Koenraad Dedobbeleer
Die Arbeiten des belgischen Künstlers Koenraad de Dedobbeleer (1975) schärfen die Wahrnehmung eines vielschichtigen Verhältnisses von Objekten und ihrer Erscheinung. Sei es eine Skulptur, die eine Skulptur ist und gleichzeitig als Sockel einer Skulptur dient. Sei es eine Fotografie, die eine Skulptur zeigt, oder besser gesagt, ein Objekt, das aufgrund seiner Anordnung als Skulptur gelesen werden kann. Seien es gefundene Objekte, die vergrößert worden sind, und sich immer noch auf ihr Original beziehen, während sie gleichzeitig eine andere Form angenommen haben. Scheinbar alltägliche Gegenstände werden von ihrem herkömmlichen Gebrauchswert befreit und erfahren durch ihre Kontextualisierung eine Neu- und Umbewertung.
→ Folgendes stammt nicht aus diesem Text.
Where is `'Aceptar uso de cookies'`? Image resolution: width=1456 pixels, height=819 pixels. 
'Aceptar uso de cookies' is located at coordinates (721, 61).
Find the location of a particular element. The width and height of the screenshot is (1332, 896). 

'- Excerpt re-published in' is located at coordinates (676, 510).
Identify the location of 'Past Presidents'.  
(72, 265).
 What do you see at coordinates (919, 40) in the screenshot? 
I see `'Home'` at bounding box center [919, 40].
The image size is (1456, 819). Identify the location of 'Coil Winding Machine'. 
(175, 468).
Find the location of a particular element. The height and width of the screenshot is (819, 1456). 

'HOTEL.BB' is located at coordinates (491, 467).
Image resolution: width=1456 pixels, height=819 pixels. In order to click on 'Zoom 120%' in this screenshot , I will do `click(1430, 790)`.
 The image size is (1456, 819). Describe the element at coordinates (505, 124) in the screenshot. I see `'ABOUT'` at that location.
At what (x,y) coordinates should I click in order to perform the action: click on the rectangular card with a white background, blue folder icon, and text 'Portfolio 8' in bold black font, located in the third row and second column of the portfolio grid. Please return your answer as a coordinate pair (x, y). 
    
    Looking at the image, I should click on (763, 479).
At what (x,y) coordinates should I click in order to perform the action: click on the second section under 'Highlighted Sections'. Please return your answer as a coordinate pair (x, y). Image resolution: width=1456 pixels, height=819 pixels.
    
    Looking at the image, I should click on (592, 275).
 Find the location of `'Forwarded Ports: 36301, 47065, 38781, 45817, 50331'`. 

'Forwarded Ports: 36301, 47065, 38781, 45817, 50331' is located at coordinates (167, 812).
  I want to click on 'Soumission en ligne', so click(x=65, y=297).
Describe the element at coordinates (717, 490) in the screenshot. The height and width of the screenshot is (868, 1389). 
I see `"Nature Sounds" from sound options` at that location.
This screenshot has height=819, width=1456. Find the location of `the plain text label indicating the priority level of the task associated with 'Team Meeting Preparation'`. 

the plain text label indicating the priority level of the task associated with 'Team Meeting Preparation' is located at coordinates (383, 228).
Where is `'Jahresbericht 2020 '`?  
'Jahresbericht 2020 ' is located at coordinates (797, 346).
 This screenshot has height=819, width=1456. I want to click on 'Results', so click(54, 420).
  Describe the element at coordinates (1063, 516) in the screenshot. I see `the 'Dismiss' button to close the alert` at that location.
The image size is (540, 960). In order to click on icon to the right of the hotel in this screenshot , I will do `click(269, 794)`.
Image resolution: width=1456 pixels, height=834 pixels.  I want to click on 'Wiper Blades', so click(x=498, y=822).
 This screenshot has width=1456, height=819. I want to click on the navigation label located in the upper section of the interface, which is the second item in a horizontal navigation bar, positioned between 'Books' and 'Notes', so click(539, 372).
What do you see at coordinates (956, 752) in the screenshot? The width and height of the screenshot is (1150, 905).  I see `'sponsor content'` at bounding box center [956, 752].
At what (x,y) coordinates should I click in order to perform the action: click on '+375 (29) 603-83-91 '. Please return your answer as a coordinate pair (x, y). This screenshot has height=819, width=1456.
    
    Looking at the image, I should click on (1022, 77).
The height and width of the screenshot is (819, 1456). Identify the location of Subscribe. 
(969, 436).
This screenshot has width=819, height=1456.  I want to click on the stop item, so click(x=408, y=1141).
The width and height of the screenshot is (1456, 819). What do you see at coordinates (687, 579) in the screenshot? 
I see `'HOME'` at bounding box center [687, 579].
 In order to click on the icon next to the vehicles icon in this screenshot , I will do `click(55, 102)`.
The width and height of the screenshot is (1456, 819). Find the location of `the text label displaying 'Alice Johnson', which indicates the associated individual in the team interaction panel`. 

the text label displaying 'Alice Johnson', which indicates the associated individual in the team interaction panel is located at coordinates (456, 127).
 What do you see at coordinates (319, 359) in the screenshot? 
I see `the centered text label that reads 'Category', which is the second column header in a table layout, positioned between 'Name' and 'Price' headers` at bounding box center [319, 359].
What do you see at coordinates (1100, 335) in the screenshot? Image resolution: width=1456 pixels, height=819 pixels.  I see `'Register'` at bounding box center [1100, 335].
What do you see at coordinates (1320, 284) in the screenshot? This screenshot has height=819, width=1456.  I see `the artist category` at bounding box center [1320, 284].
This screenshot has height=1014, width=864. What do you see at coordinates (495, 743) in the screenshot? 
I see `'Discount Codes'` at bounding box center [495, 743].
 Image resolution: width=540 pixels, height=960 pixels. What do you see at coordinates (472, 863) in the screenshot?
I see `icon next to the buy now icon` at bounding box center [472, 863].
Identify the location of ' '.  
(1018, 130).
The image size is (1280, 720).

Koenraad Dedobbeleer konstruiert Bezüge, die sich jedoch als Wahrnehmungsfallen herausstellen. Dann wieder schafft er Objekte, deren einzelne Elemente allgemein bekannt zu sein scheinen, jedoch zu irritieren vermögen. Im Hinblick auf den jeweiligen Ausstellungsort modifiziert der Künstler meist funktionale Objekte wie Tische, perforierte Zwischenwände oder Säulen, verwendet oft auch Fotografien, Projektionen und Filme, oder einzelne Schriftelemente. Objekte und Elemente werden zu größeren Einheiten entwickelt und zu Räumen verquickt, in denen die einzelnen Teile sich gegenseitig auf unterschiedlichen Ebenen kommentieren.
Koenraad de Dedobbeleers Arbeiten waren bereits im Art Forum Berlin (2008), in der Frac Bourgogne, Dijon (2008), im Museum van Hedendaagse Kunst, Antwerpen (2006) und im ZKM, Karlsruhe (2006) zu sehen.